Von Zechin zur Kuhbrücke

Heute war es längst nicht mehr so windig wie gestern. Die Nacht war frisch, aber die Sonne kommt immer mal wieder durch und wärmt. Also auf die Räder und zu unserem ersten Halt nach Golzow. In der Bäckerei bekamen wir zwar keinen Spritzkuchen mehr, aber die 2 Stück Obstkuchen werden wir uns nachher schmecken lassen. Am geschlossenen Filmmuseum ging es weiter nach Gorgast.

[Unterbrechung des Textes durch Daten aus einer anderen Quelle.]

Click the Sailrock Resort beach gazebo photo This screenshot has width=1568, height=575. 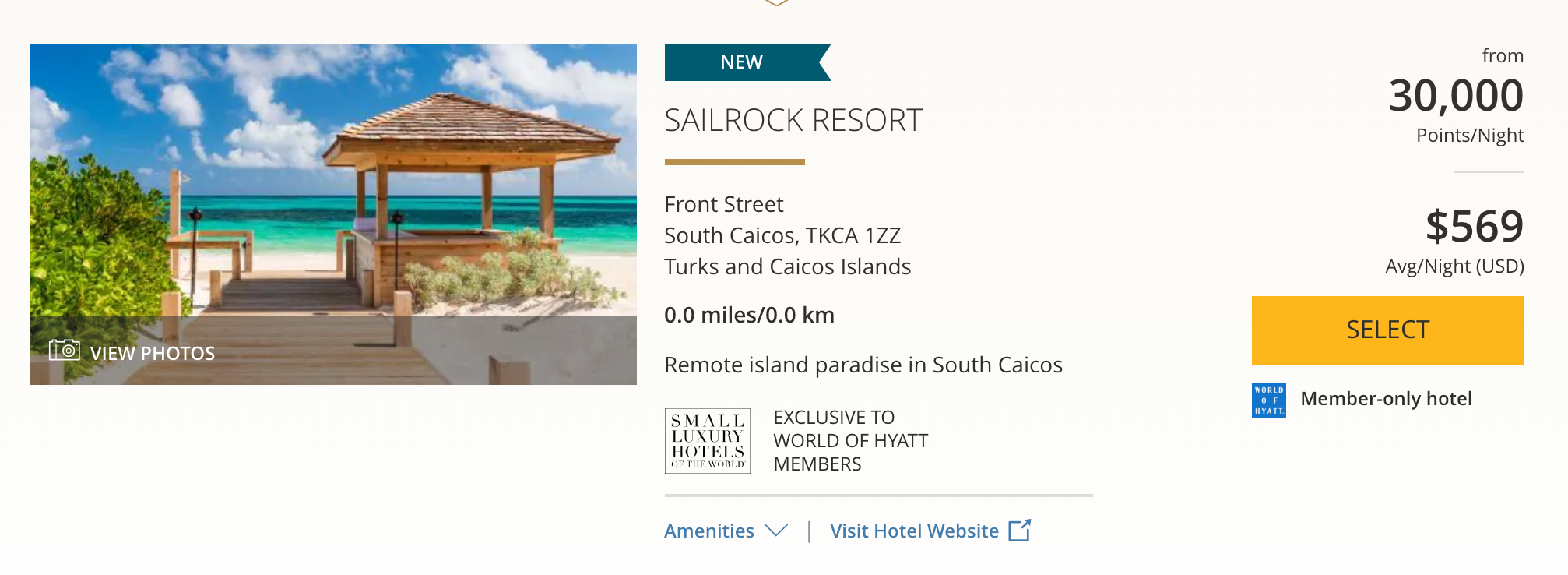[333, 187]
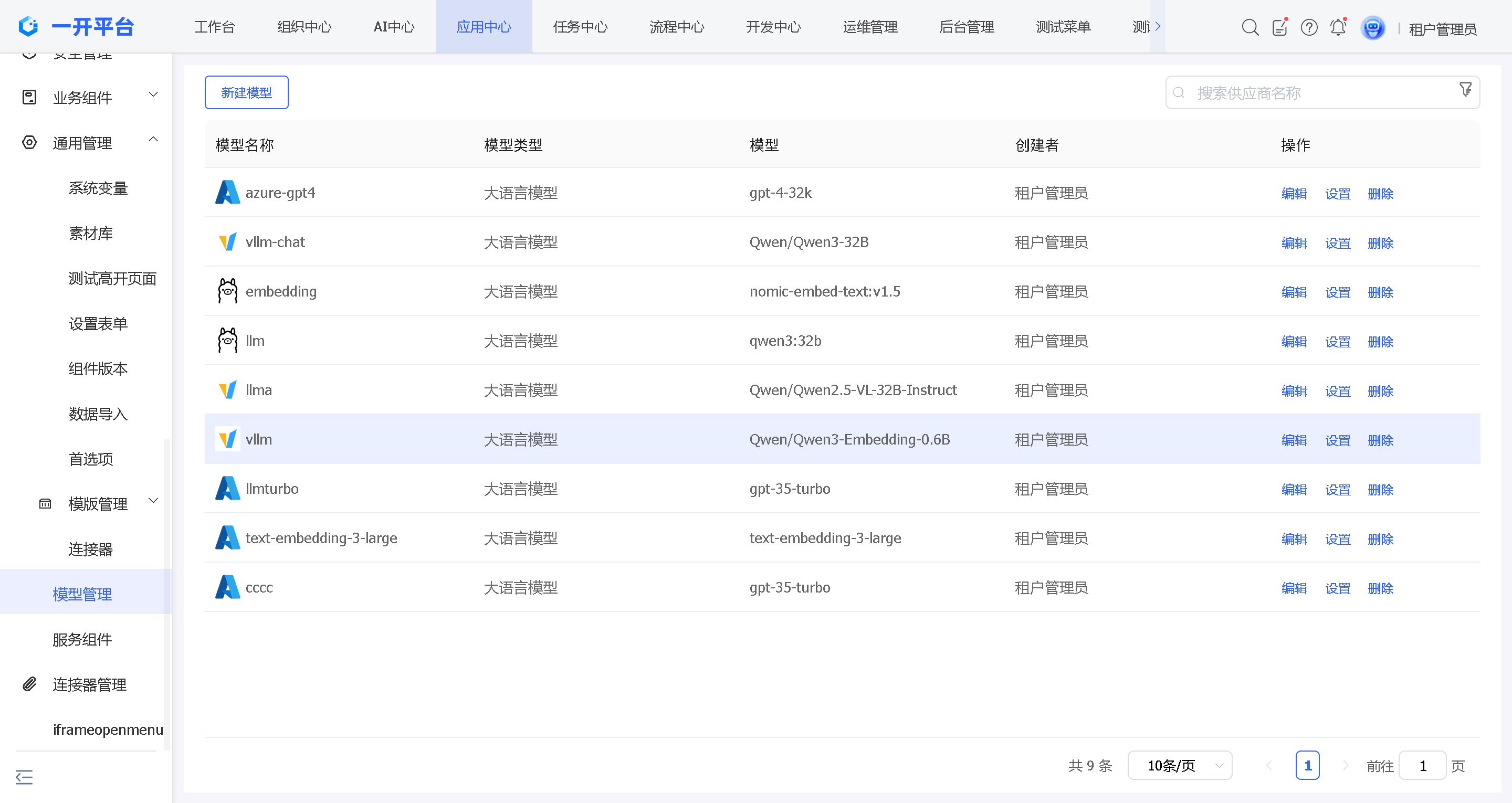Click 编辑 link for vllm-chat row
This screenshot has height=803, width=1512.
coord(1294,243)
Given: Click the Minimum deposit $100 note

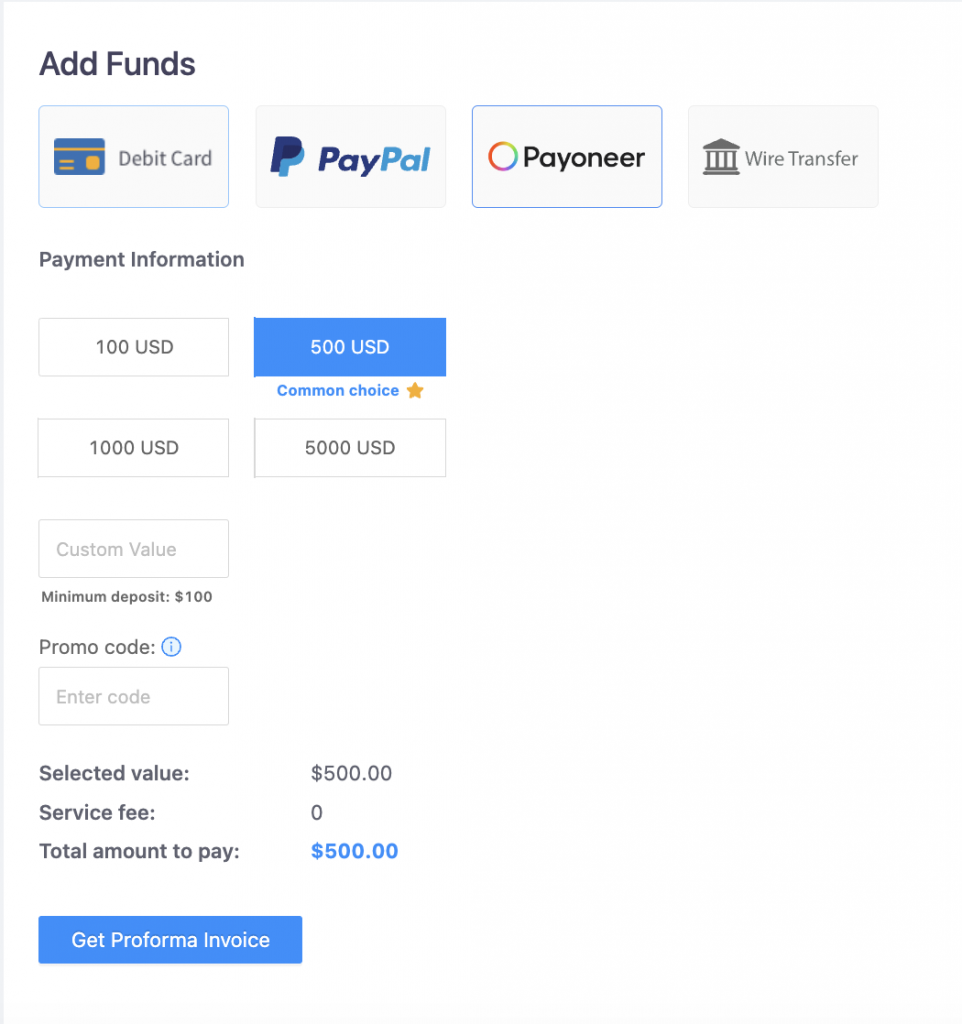Looking at the screenshot, I should click(127, 597).
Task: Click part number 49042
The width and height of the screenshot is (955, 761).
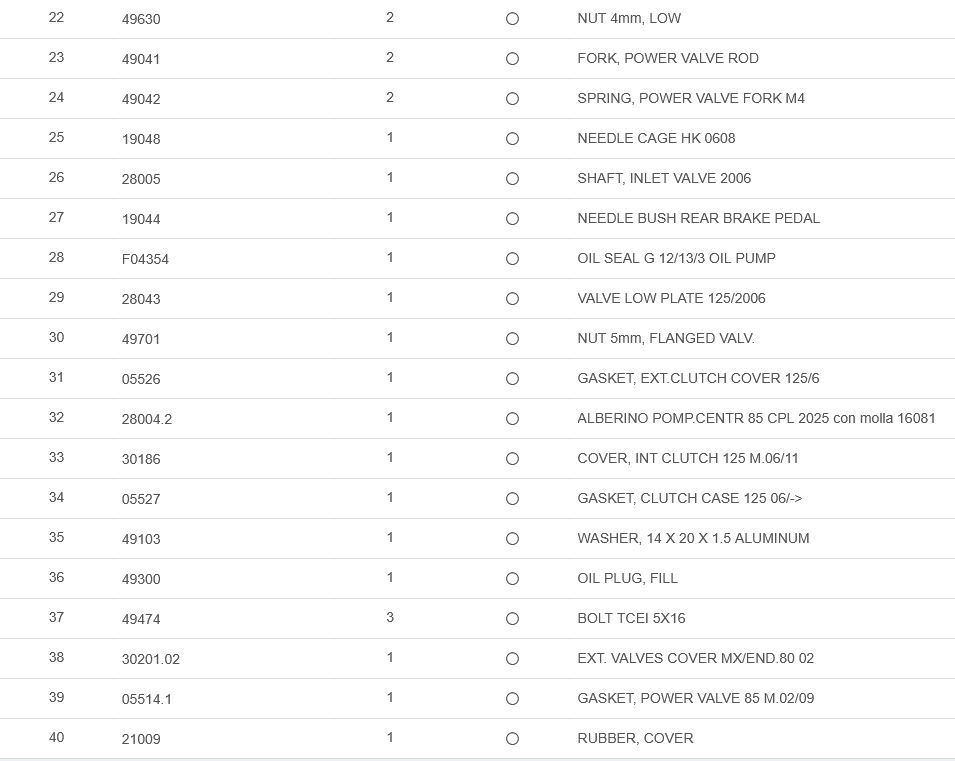Action: (x=141, y=99)
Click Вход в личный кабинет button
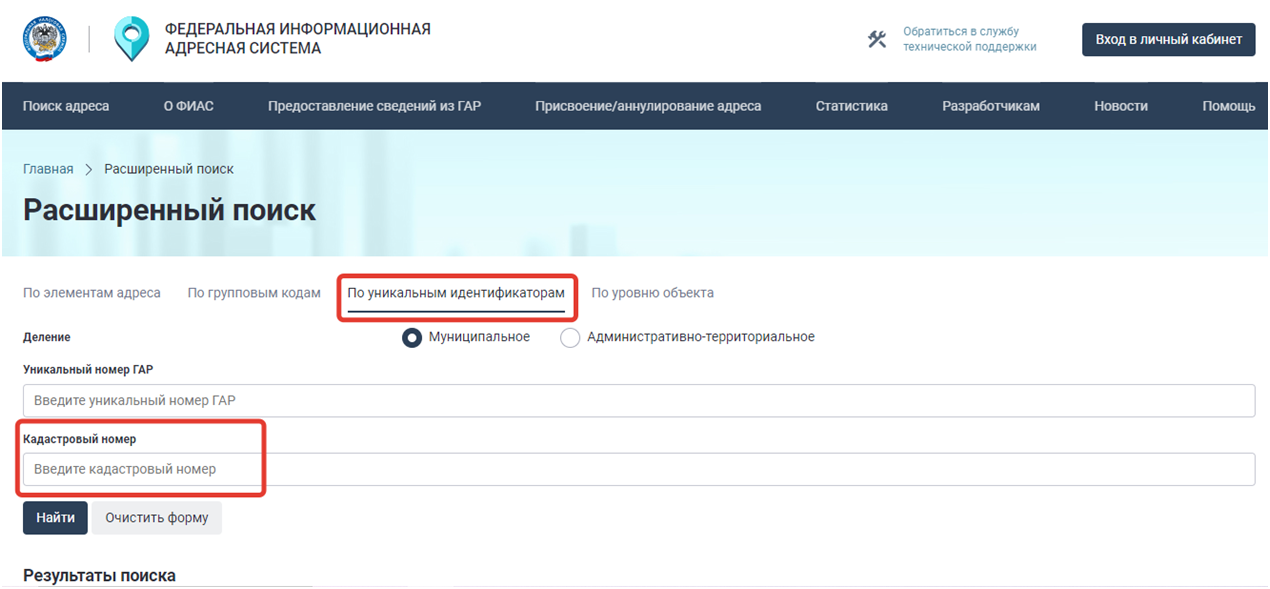Image resolution: width=1270 pixels, height=589 pixels. point(1168,40)
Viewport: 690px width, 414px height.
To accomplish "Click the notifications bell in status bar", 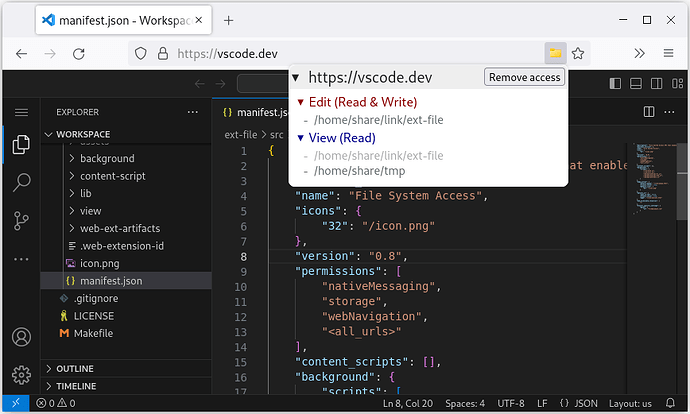I will [x=672, y=403].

An der Festung vorbei ging es flott nach Küstrin-Kiez. Von dem Ort bekommt man auf dem Fahrradweg nicht viel zu sehen. Plötzlich standen wir auf der Elbebrücke. So weit wollten wir eigentlich nicht. Ein Stück zurück fanden wir den Elberadweg und wendeten uns gen Norden.

Im Gebüsch nahe des Weges wurde ich auf ein Rehpärchen aufmerksam. Der Bock duckte sich vorsichtshalber, während die Rieke mich neugierig betrachtete. Kurz darauf erreichten wir Kuhbrücke: Bemerkenswert ist der Imbis mit Fischräucherei, wo wir gut gegessen haben. Den Butterfisch kann ich wärmstens empfehlen.

Nach dieser Erholungspause ging es gegen den Wind und auf dem Damm zurück nach Zechlin.